_Task directions:_ The answer must consist of each line of the records below that contains the string "Given".

[Stored dataset items]
▶
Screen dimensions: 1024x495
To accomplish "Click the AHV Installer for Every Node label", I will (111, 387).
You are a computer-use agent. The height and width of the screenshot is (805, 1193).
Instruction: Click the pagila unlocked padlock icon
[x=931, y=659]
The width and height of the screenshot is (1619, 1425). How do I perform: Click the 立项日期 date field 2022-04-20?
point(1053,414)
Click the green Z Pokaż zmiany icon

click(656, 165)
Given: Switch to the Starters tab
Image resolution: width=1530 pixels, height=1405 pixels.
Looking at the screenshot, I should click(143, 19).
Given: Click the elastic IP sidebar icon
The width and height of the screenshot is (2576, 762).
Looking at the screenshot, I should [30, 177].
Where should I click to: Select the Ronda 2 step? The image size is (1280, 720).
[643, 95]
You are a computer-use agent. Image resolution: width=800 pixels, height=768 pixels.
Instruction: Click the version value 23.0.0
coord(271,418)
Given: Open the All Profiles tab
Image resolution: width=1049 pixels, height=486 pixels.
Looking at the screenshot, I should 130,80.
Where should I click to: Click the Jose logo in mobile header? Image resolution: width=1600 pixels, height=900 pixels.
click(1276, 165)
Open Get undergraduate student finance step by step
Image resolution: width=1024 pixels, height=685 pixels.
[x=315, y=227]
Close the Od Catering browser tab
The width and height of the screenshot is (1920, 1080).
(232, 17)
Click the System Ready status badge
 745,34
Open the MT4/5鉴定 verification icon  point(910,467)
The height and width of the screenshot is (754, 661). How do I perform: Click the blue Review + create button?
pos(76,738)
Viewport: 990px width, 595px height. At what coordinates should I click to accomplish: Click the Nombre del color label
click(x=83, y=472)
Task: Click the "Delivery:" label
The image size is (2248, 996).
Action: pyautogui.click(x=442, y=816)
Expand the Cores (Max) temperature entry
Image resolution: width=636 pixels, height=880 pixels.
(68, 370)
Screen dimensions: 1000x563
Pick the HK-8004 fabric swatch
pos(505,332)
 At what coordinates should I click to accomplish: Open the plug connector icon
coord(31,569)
◀
_Reply to the task:_
Given: Switch to the Starters tab
Given: Click the elastic IP sidebar icon
Given: Open the All Profiles tab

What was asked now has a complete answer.